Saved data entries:
____

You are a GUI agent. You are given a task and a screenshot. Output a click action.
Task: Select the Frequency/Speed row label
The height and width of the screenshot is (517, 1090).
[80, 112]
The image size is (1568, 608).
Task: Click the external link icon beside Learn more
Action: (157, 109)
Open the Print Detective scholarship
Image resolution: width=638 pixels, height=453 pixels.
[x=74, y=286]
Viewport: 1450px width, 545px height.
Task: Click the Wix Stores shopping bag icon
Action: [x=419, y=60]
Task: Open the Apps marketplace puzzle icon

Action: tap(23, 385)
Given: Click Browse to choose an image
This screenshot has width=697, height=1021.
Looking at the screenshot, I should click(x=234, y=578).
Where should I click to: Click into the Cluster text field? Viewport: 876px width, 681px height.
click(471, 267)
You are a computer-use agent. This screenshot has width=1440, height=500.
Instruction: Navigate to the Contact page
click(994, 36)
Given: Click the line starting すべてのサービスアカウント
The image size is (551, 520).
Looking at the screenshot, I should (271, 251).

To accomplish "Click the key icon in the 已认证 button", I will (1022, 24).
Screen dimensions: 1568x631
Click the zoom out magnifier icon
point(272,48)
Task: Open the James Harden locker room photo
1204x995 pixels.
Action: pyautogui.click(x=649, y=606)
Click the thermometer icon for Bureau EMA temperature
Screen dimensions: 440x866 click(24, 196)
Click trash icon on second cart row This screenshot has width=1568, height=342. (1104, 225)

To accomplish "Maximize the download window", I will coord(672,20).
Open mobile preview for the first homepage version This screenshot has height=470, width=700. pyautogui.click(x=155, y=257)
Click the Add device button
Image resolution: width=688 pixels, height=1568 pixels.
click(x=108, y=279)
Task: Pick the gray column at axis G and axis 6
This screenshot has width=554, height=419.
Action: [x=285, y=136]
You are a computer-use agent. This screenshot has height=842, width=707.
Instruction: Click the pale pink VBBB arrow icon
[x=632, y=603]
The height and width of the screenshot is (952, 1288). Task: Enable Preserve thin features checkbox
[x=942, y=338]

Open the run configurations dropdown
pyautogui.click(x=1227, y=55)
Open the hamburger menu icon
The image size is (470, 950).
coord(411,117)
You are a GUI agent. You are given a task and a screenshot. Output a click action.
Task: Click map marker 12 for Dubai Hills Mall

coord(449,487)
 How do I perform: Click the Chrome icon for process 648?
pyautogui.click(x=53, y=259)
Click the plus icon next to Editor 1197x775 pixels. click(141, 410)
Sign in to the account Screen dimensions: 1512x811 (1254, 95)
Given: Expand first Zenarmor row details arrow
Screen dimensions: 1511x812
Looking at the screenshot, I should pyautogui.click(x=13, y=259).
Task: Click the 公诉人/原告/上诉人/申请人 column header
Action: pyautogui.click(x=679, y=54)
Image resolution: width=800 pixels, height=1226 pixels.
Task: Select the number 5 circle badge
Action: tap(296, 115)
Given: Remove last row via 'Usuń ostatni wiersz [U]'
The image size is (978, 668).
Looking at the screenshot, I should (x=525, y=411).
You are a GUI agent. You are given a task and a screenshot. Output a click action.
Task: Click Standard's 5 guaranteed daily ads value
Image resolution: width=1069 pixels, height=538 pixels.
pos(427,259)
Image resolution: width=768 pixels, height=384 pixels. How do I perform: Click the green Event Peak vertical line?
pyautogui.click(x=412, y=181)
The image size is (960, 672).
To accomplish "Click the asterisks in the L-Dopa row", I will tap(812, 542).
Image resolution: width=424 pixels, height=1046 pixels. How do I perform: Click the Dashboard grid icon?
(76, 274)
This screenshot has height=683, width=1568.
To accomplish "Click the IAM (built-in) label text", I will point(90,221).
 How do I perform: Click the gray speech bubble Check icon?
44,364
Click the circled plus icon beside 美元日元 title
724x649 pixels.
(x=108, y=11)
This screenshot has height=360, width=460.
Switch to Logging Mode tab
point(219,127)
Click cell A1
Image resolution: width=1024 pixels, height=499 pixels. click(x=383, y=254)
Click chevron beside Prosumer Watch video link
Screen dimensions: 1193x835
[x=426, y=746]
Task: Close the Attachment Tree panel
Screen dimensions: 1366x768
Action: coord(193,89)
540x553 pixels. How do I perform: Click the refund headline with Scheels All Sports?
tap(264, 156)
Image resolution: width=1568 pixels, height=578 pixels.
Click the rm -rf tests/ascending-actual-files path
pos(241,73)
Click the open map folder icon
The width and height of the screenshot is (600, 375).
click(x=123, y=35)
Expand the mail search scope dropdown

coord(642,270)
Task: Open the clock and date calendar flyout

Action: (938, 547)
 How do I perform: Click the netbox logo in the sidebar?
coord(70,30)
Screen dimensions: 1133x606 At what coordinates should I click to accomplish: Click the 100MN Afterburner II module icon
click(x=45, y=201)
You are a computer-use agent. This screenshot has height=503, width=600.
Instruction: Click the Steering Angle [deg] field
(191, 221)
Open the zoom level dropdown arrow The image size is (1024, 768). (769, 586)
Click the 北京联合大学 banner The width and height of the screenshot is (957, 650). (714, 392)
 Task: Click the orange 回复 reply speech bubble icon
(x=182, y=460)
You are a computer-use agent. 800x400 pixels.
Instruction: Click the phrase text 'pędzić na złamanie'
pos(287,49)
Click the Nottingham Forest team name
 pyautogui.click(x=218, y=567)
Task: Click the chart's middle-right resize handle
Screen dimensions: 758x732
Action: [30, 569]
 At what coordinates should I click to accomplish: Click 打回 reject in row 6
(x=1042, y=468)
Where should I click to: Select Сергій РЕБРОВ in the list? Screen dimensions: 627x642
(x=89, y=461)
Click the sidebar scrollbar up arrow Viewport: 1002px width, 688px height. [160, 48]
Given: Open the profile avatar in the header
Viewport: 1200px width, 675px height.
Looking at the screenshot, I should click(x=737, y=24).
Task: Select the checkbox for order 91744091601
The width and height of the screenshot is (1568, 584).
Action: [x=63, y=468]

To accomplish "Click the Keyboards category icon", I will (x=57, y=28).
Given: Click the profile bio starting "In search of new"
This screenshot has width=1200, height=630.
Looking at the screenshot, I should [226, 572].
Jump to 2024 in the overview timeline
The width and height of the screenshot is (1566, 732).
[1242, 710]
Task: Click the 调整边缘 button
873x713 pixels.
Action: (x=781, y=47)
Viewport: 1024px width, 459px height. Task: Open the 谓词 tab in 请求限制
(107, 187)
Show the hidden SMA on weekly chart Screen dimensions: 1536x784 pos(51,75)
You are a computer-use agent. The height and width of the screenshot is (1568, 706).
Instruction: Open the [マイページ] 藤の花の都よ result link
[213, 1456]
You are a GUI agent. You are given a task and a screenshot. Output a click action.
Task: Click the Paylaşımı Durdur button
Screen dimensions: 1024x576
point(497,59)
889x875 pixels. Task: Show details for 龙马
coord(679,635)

____

If a line in the entries above contains the word "profile", copy it.

Problem solution:
Given: Open the profile avatar in the header
Given: Click the profile bio starting "In search of new"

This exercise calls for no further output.